Although CHWs do their best to promote facility deliveries, the system doesn’t solve every challenge a mother faces. In the case of Sumni, the CHW had registered her months earlier in the Safer Deliveries program, but Sumni’s family remained leery. And when it came time for Sumni to give birth, her family summoned a traditional birth attendant to Sumni's home. The umbilical hemorrhage wasn't noticed until after she left.
Still, the Safer Deliveries system saved lives. When Amina heard Sumni had given birth at home, she headed to Sumni’s home in Kachongwe. “I came four hours after the baby was born. I knew the danger signs, and I saw the baby was bleeding very severely from the cord,” said Amina. “I asked the mother, ‘How long has the baby been bleeding?’ ‘All night. He has lost his color, and his eyes are yellow.’”
Only one day old, Hassan was brought to the Matemwe health facility, designated as a Primary Health Care Unit Plus. As a PHCU+, the facility provides basic health facilities for adults and children; antenatal care; breastfeeding counseling; delivery; the diagnosis and treatment of HIV, malaria, and tuberculosis; and some dental care.
Amina called a driver registered with the Safer Deliveries program, who responded immediately and rushed the child to the Matemwe health facility, about five kilometers away. Matemwe is designated as a Primary Health Care Plus-level facility that is capable of providing basic health services, including delivery services, and the staff there were able to care for Sumni and her baby. "I'm very happy with Amina," said Sumni. "As you can see my baby is alive today and very happy."
So, too, are thousands of other children, thanks to D-tree, the Zanzibar Ministry of Health, and its partners. Together, they succeeded in scaling up the Safer Deliveries program in 10 of Zanzibar’s 11 districts. Working with 404 CHWs and 67 supervisors, the program served over 54,000 pregnant women, almost 43,000 of whom delivered while part of the program.
They included Sumni's neighbor Patma Mcha, who also credits Amina and the Safer Deliveries program for saving her baby, Hajra. Amina had registered Patma in the program and encouraged her to receive antenatal screenings at the closest health facility. Patma did so and was told on her last visit that her baby was in a breech position. She was advised to give birth at Kivunge Hospital—a facility about 6 kilometers in the opposite direction—because Kivunge is a higher-level facility better equipped to handle complicated births. “When Patma was in labor she called me to help find transport…because she tried to find other means of transport without succeeding,” recalled Amina. “I called the driver and he came immediately, the driver picked me on the way going to the client’s home. We picked the client immediately and she was even not able to walk.”

• _RECORD EXCERPTS_
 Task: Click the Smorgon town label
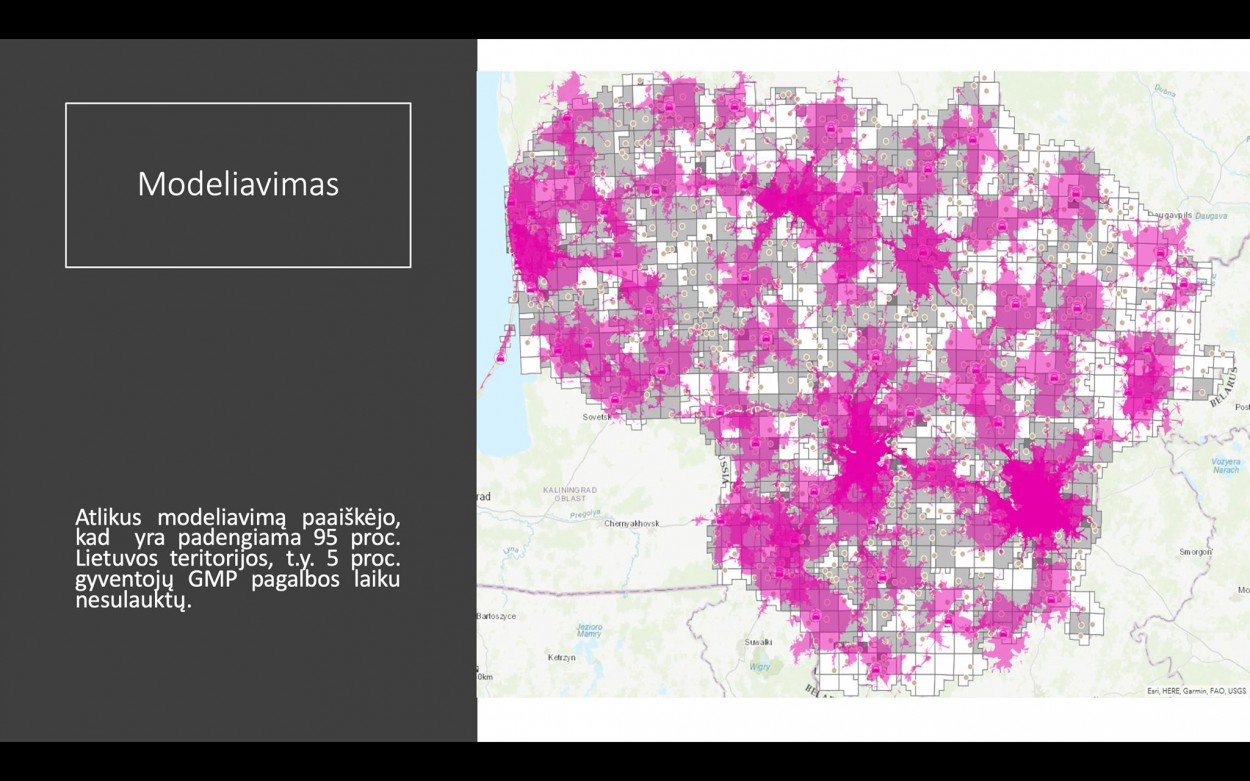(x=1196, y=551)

---

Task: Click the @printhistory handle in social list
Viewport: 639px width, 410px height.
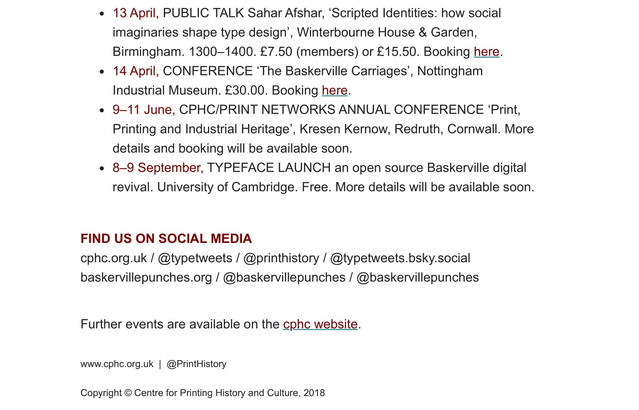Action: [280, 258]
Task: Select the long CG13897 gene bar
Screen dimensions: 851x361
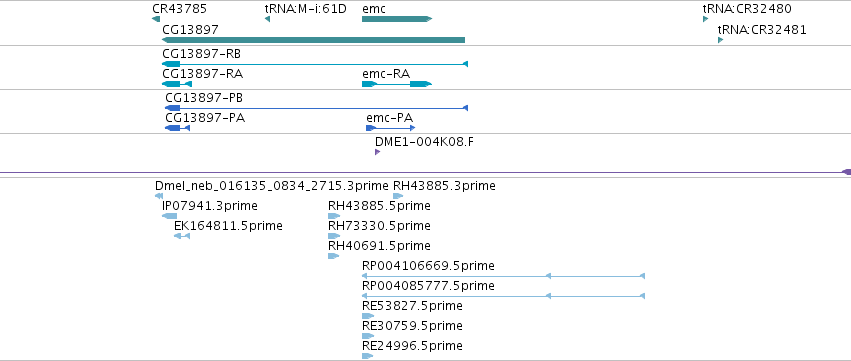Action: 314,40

* * *

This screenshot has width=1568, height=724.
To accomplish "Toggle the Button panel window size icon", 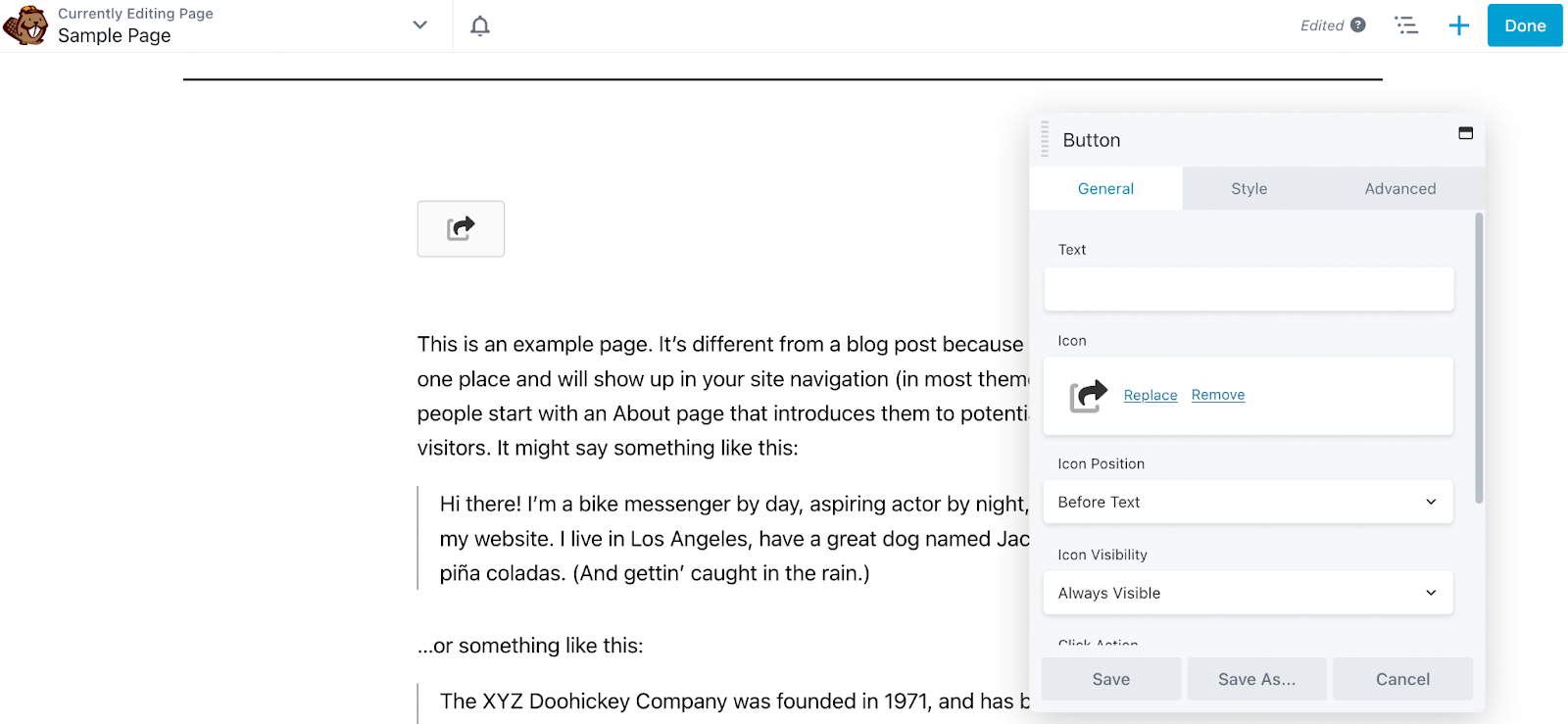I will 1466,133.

• _WHAT IS NEEDED_
Extract the passage of the Safer Deliveries account that begins at the words "Only one day" and stops after "some dental care.". Rely only on the Safer Deliveries account, not on the listing.

• _COMPLETED TASK_
Only one day old, Hassan was brought to the Matemwe health facility, designated as a Primary Health Care Unit Plus. As a PHCU+, the facility provides basic health facilities for adults and children; antenatal care; breastfeeding counseling; delivery; the diagnosis and treatment of HIV, malaria, and tuberculosis; and some dental care.